L’ÂGE DU NUAGE 2014-11-02



Le jeune cumulus pointe vers le haut comme une flèche indiquant la direction à suivre ; il est au sommet de l’ascendance. Il est actif, alimenté par les différences de température terrestres. Il vit ; Il meurt lorsque l’équilibre est rétabli pour un temps, ou bien il évolue, grossit, se surdéveloppe en congestus puis cumulonimbus.
Comment ne pas évoquer la chute du pétale de la fleur de cerisier, au Japon ou ailleurs ? C’est l’éphémère d’un petit nuage qui semble voleter, dériver au vent, se poser au hasard.
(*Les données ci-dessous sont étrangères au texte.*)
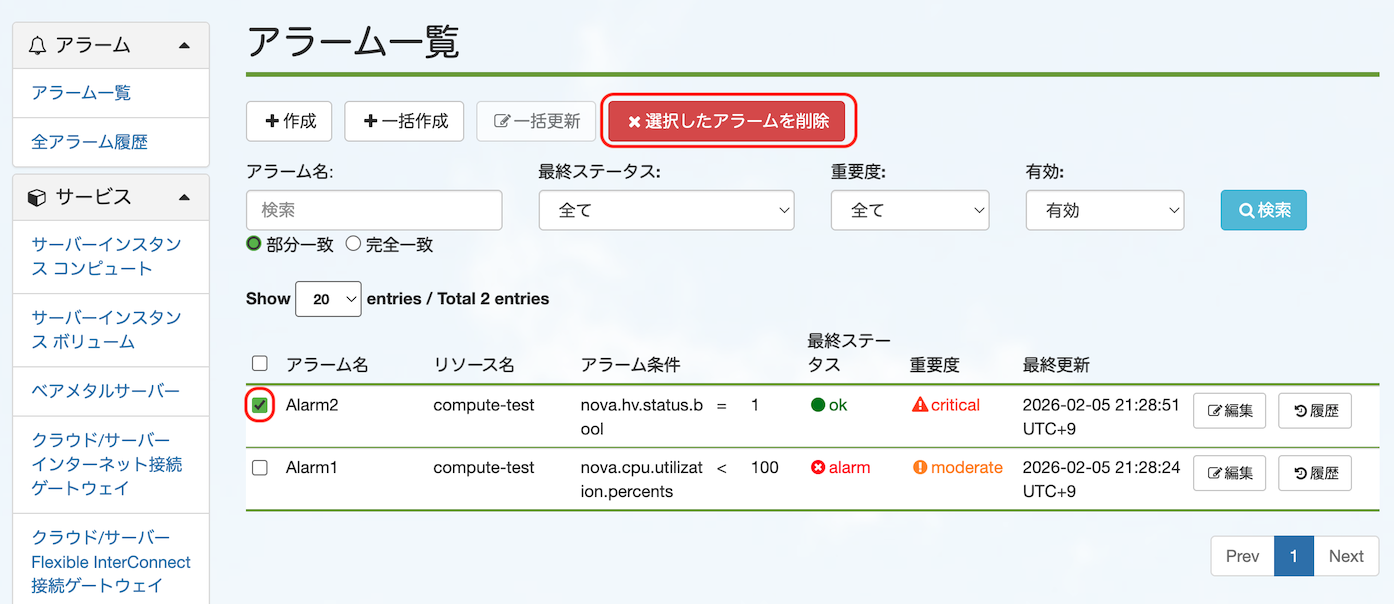Screen dimensions: 1394x604
Task: Click the cube icon beside サービス header
Action: pyautogui.click(x=38, y=197)
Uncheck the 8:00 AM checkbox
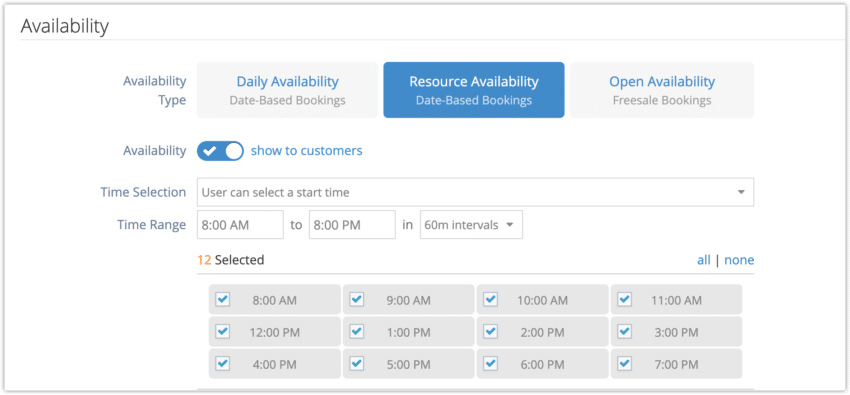This screenshot has width=850, height=395. [x=222, y=299]
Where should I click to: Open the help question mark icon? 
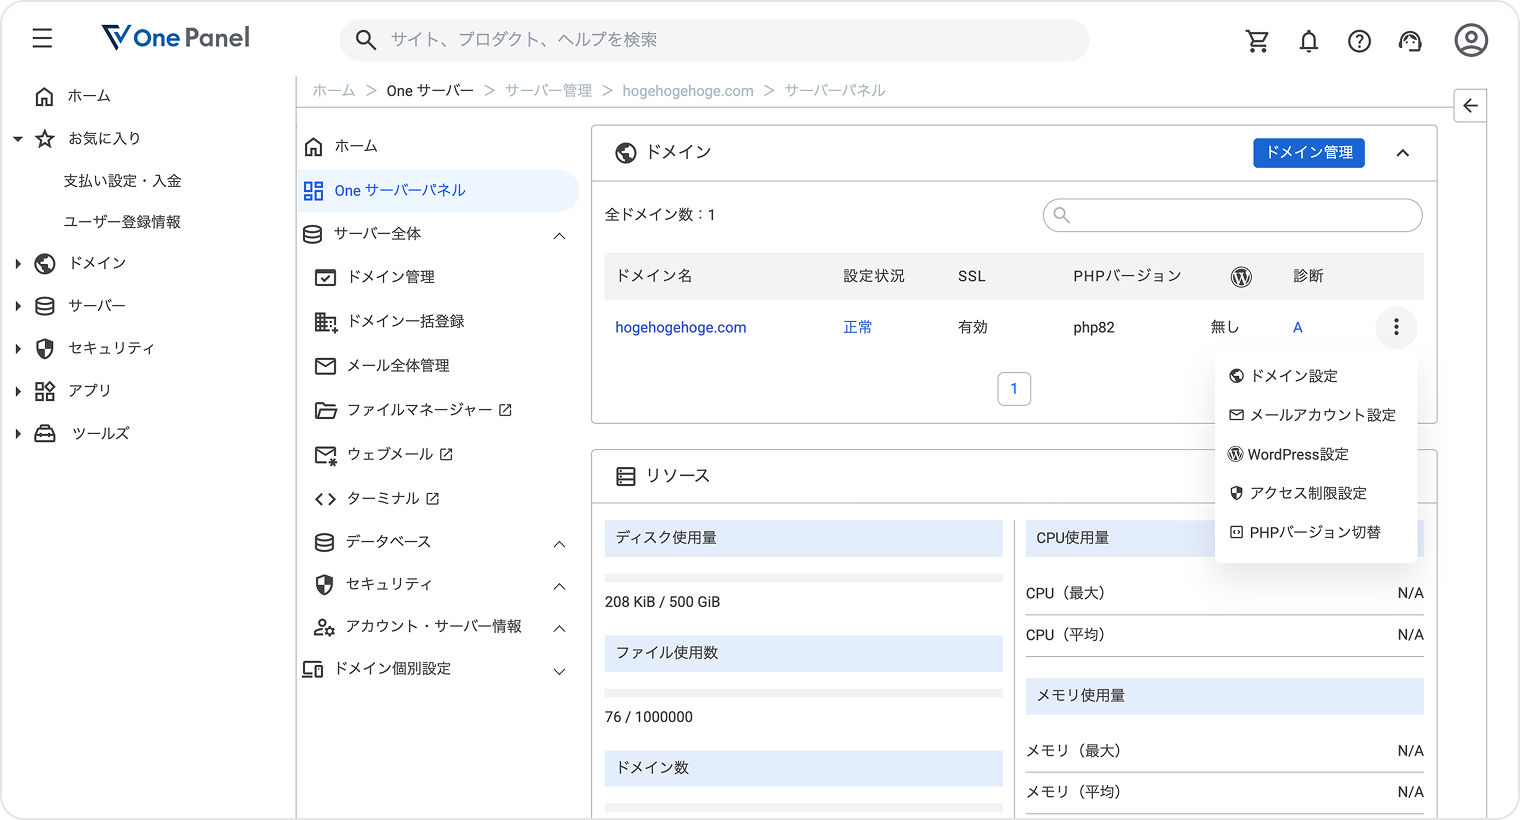[x=1359, y=41]
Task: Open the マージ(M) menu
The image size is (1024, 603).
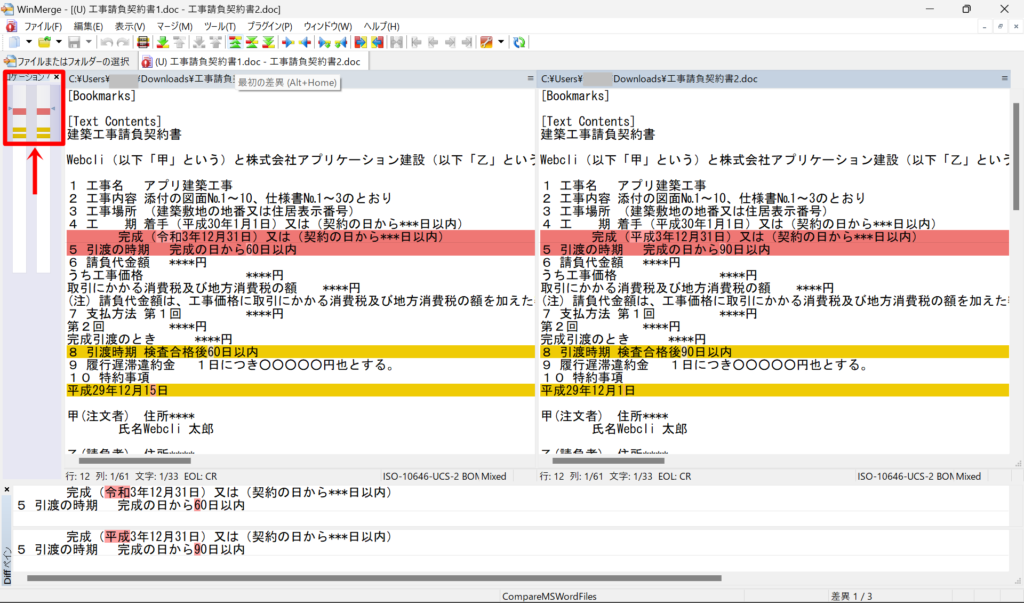Action: pos(175,25)
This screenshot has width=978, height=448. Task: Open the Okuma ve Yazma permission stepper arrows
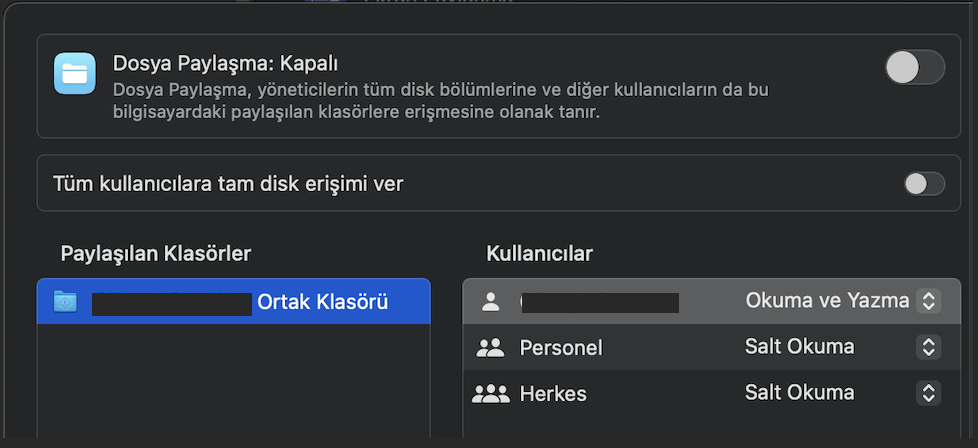point(928,301)
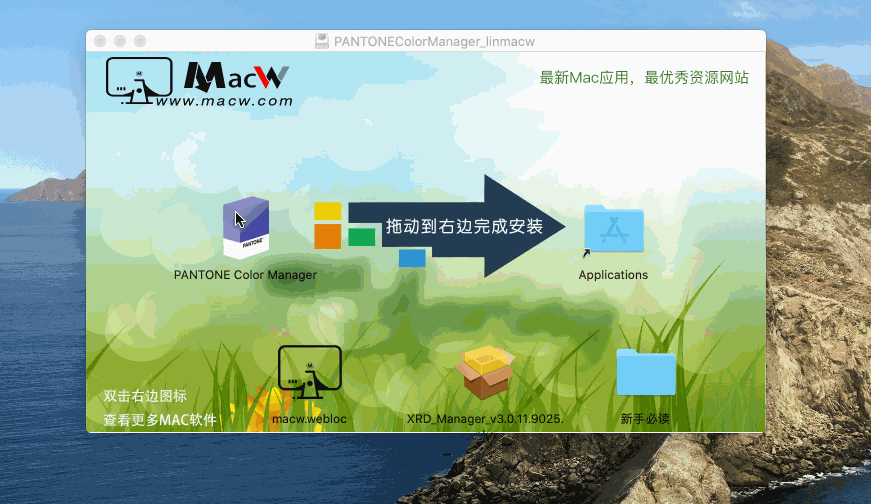Click the yellow square swatch

click(328, 211)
C’est juste une question d’échelle.
L’avantage du nuage est que je peux en faire le tour en volant : je peux traverser les barbules et rentrer dans son espace un court instant. Comme le marin au large je perds la terre de vue. Les références changent, temps et espace se mélangent. La terre s’évanouit, et si le nuage aspire, même la pesanteur est remise en question. Je risque de monter avant de retomber désorienté et gelé. Je reste donc toujours sur le pourtour. La périphérie se visite, ce qui évite les ennuis. Le compas peut faire ses 360 degrés et je suis sur un manège, carrousel aux chevaux montant et descendant, ondulant autour de leur lanterne magique (lumière noire). Quelques surfaces de glaces ou de lacs lancent des éclats par les meurtrières, les ouvertures des échauguettes du château volant ou flottant, à la Miyazaki. Je vais faire attention à ne pas percuter la princesse. Vais –je croiser quelque migrateur majestueux qui me confirmera d’un clin d’œil que je suis sur la bonne route, sur la rue de nuages qui mène au bout de la grande plaine ?
J’aime bien voir la montagne au loin. Je ne crains pas le volcan éteint, le puy ou même le mont Fuji.
De l’autre côté, au loin du regard, la mer.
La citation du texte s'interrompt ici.